Mozilla decided Tuesday to roll out a second release candidate for Firefox 3.0 that will include fixes for about 40 bugs. The alternative was to declare the open-source browser good "as is," then patch the problems with a later update.

Firefox 3.0's final release will be delayed about five days, according to notes from a Tuesday meeting that Mozilla posted to its site.

"As discussed at today's Firefox 3.0 meeting, we've decided that there is sufficient need to produce a new Release Candidate before shipping," said Mike Beltzner, Mozilla's lead developer, in an e-mail. "Due to the time required to complete some other external dependencies, we don't expect that this will significantly impact our shipping date, and still estimate a mid-June release date."

Release Candidate 2 (RC2) will be closed as "code complete" Wednesday, a tight timetable possible only because most of the issues uncovered by testers in the first release candidate have already been patched, reviewed and approved. "Because of the early start we got last week identifying the bugs that would be part of an RC2, which, at that time, was speculative, we're in really good shape," added Beltzner.

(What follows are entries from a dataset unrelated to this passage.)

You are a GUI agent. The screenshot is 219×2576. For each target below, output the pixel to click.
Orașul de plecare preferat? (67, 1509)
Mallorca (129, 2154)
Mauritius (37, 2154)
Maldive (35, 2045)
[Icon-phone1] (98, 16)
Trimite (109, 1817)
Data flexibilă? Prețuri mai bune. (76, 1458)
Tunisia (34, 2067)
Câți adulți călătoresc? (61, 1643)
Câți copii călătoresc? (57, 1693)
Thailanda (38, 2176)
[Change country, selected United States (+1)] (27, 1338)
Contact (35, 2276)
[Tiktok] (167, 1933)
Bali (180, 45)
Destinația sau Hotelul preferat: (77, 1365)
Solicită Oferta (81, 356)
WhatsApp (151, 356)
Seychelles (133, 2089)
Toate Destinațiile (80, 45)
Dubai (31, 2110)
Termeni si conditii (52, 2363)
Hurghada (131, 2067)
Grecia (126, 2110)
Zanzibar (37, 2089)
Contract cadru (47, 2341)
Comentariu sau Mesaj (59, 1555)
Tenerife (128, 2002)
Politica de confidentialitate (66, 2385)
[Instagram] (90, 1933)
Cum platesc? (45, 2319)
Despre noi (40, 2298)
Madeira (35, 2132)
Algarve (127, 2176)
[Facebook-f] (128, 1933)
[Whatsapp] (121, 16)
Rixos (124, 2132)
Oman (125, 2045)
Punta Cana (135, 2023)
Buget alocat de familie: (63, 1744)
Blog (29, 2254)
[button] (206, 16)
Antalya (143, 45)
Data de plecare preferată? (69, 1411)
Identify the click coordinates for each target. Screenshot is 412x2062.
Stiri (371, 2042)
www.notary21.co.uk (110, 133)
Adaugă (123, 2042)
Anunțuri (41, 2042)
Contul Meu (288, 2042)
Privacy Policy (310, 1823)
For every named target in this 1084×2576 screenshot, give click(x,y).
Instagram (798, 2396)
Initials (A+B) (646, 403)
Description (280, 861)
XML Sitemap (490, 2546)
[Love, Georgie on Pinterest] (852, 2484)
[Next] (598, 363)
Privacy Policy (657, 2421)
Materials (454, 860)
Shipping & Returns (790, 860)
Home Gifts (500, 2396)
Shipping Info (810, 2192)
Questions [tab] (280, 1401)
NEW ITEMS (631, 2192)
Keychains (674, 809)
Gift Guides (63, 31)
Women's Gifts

Only three of approximately 40 identified bugs have not yet "landed," or completed Mozilla's review and approval process. About a fourth of the bugs Mozilla's planning to patch in RC2 are changes in localized versions of the browser.

Last week, Mozilla highlighted 10 notable bugs that it said it would consider as it made a choice between RC2 and a later update, dubbed "3.0.1", that would be released several weeks after Firefox 3.0 shipped.

One of those bugs, a performance issue limited to Linux, got attention this morning before the RC2 go/no go meeting. "This was discussed at the [last] Tuesday meeting and is a decent perf[ormance] win if we can get this in," read the early notes. "It tends to make the UI unusable when the user hits this state, so it should be considered for an RC2."

The Linux bug got attention in part because of a blog post by Jason Clinton, who works for Advanced Clustering Technologies Inc., a Kansas City, Kan., company that specializes in cluster-based systems and Linux servers. A week ago, Clinton took Mozilla to task over its then-reaction to the bug, which he said showed the company's "second-class" support for the open-source operating system.